In 1963 India had introduced detailed drugs price control of all products, pack sizes and formulations. Each price was based on a standard production benchmark and efficient companies especially multinationals made good profits even at controlled prices. Since economic liberalisation in 1991 price control was relaxed, leading to higher prices, though much lower than in the USA.
The Indian pharmaceutical market also expanded rapidly, with rising incomes due to economic growth. Government did not put much pressure on prices because, unlike for example in the USA, government pharma purchases were a fraction of household purchases. Household health care expenditures in India accounted for the dominant part of all such expenditures. The western and especially American markets had government funded medical care and their governments squeezed prices to reduce their liability.
Generic competition
At the same time, blockbuster drug discoveries slowed down. Research was leading to new niche drugs with small markets and very high prices. India with its patent regime was able to make many drugs that had come off patents (patent life is 20 years) and sell them cheap as generics. India became the world’s largest exporter of generics. This combination of declining new blockbuster drugs and generic competition from india and other countries made western pharmaceutical companies try to extent the patent lives of their existing large selling drugs. They did this by marginal changes to products and getting new patents.
The Novartis judgment denies this life extension or ‘ever greening.’ It does not abolish patent protection, nor recognise patent violations. It is still not legal to copy a patented drug and market it without permission of the patent owner. But if the drug has not been introduced in India, it can be made under a “compulsory license.”

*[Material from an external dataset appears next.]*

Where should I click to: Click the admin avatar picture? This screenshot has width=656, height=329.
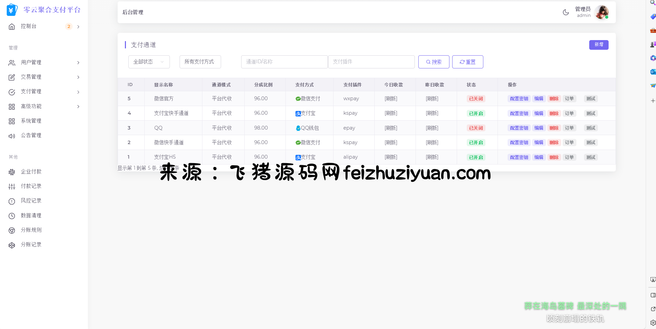(601, 12)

Indian manufacturers do find it advisable to collaborate with foreign ones because research is faster, clinical trials are better run, for getting permissions, and their distribution support is useful. Foreign companies are trying to buy successful Indian companies to access their research and development skills and markets. In the process they also get control over their production of generics. The Competition Commission of India must ensure that the consumer does not suffer as a result.

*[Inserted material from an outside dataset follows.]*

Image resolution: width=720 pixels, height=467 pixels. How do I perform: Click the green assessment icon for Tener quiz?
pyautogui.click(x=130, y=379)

Pharmaceutical regulation in india has so far focused on manufacturing, clinical trials, and distribution. We must significantly improve our regulatory practices. There are between 20,000 and 30,000 pharmaceutical producers in India because of allowing small scale sector to enter the sector. There is little inspection of hygiene and production practices. It is estimated that over 40 per cent of drugs sold in India are fake. Hospitals, nursing homes and medical practitioners in India are also practically unregulated. This must change. Retailers in india sell any drug without prescription and face little retribution from regulators. Clinical trials are poorly monitored by regulators and cause untold damage specially to poor patients.

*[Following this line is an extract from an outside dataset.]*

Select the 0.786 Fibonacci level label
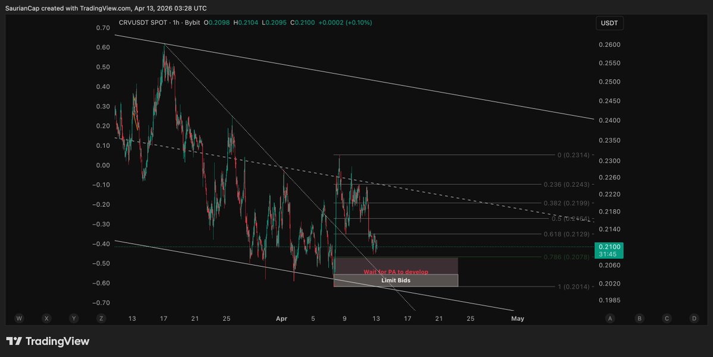 coord(567,257)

Thus the pharmaceutical industry in India faces many serious issues that have to be tackled to make it really world class. The Novartis judgment will play a small role by permitting many products whose patents have expired to make generic equivalents. (However despite being the major exporter of generic drugs, very little of Indian sales are of generics).
The Novartis judgment neither removes patents, patentability of other rights of patent owners. Threats from foreign companies that the judgment will keep them out of India are empty threats. India is too large and rich a market and a research and production centre to be ignored.